Take Three Girls: Keep Hoping (Sylvia Coleridge Season)
Once again I owe my reintroduction to a series I have tried in the past and not got along with, to doing posts themed around an actor's work. Take Three Girls is a legendary British TV show which you won't have read about on this blog or its predecessor for the simple reason that, as I say, I have watched it in the past and simply not got on very well with it.
Take Three Girls, broadcast over two series in 1969-71, is legendary for the reason that it was either the first, or one of the first series to be broadcast in colour by the BBC. It is about the lives of three young women sharing a flat in Swinging London: this is therefore very much set in the same world as the latter series of The Avengers, or even of Department S. As with so much television of the era, nearly half of it is missing believed wiped.
Please don't shoot me for saying this, because I'm aware that it has a solid body of enthusiasts who love this show dearly and maybe even watched it on its first broadcast, but I'm afraid the evidence I'm seeing on the internet is that this show isn't very popular. Its legendary reputation goes ahead of it, but frankly there are precious few reviews and chat about it online, which would indicate that the fan base is enthusiastic but slight. I think there are a few things militating against any popularity it might experience. It has never had a commercial release as far as I know. What episodes there are available, are on YouTube in their washed-out, unrestored glory, complete with the time clock running along the bottom and which reel we are on, at the top. We are in proper television archaeology territory here, and while I obviously don't mind that, I think a lot of people are put off by having to do work simply to find a series. In television archaeology terms I think some of the episodes have got confused - for example this one is in various places online as Keeping Hope - which makes it difficult for the viewer to keep track. I think there's also a problem that two out of the three characters changed between the first and second series, which I think is never an asset to a two-series programme because you've got to get your characters firmly established with the public before you do things like that. Finally, as far as I can see, the show focuses on one character at a time, so I think probably the viewer is going to find it more difficult really to get to know the characters.
────────────────
EXERCISE TASKS
1. Translate this sentence from the Take Three Girls review into Spanish: "It has never had a commercial release as far as I know."
2. According to the Take Three Girls review, in which years was the show broadcast?
3. Write what comes next in the Take Three Girls review, picking up after its final sentence.

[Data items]
────────────────
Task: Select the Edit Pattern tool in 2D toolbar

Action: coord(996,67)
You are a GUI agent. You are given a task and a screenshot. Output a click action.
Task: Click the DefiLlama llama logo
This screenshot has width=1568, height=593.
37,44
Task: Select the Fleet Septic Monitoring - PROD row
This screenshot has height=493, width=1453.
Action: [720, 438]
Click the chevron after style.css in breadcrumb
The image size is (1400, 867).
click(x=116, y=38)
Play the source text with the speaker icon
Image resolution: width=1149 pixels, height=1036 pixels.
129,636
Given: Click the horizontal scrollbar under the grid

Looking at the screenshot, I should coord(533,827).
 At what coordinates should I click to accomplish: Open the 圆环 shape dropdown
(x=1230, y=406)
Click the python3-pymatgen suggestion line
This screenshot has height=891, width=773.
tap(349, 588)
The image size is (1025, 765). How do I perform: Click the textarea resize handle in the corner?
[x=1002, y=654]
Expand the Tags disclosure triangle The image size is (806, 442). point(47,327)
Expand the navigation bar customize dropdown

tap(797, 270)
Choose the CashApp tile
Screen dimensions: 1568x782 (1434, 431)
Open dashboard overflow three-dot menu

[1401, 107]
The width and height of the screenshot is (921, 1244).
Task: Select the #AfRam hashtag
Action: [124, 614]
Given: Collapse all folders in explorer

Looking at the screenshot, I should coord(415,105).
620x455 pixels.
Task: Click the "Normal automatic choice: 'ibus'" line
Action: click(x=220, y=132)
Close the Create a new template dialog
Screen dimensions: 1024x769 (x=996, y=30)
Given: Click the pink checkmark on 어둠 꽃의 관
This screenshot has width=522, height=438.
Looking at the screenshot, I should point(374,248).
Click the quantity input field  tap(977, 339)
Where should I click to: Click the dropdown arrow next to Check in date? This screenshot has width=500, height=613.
────────────────
ANSWERS GIVEN
1. Hasta donde yo sé, nunca ha tenido un lanzamiento comercial.

2. It was broadcast over two series in 1969-71.

3.
Another, integral, aspect of the show which I think viewers might find difficult is that despite every introduction to this show, including mine above, indicating that it is about three women sharing a flat, I think that gives the wrong idea. In reality the episodes are about one of the women. In this case it's about Kate, who goes to a stately home in Scotland to catalogue the library belonging to Lady Worthington. And so, far from being in Swinging London we are catapulted immediately into a remote stately home, its corridors virtually empty and inhabited by Lady Worthington herself and several very strange servants, one of whom isn't dangerous most of the time. As a result, the beginning of this episode feels very much like any other Old Dark House mystery. We see the interactions between the stentorian housekeeper and Lady Worthington, which is where most of the creepiness is revealed to the viewer.
I have some questions about Kate herself, though. She's very quick to tell Lady Worthington that her husband has abandoned her and her baby (named Aeneas, if you please) because he is 'queer' and doesn't like women. Kate feels welcome to wander around the house and look at things which are private and even get out on the roof at one point. Frankly, I found the episode rather bizarre.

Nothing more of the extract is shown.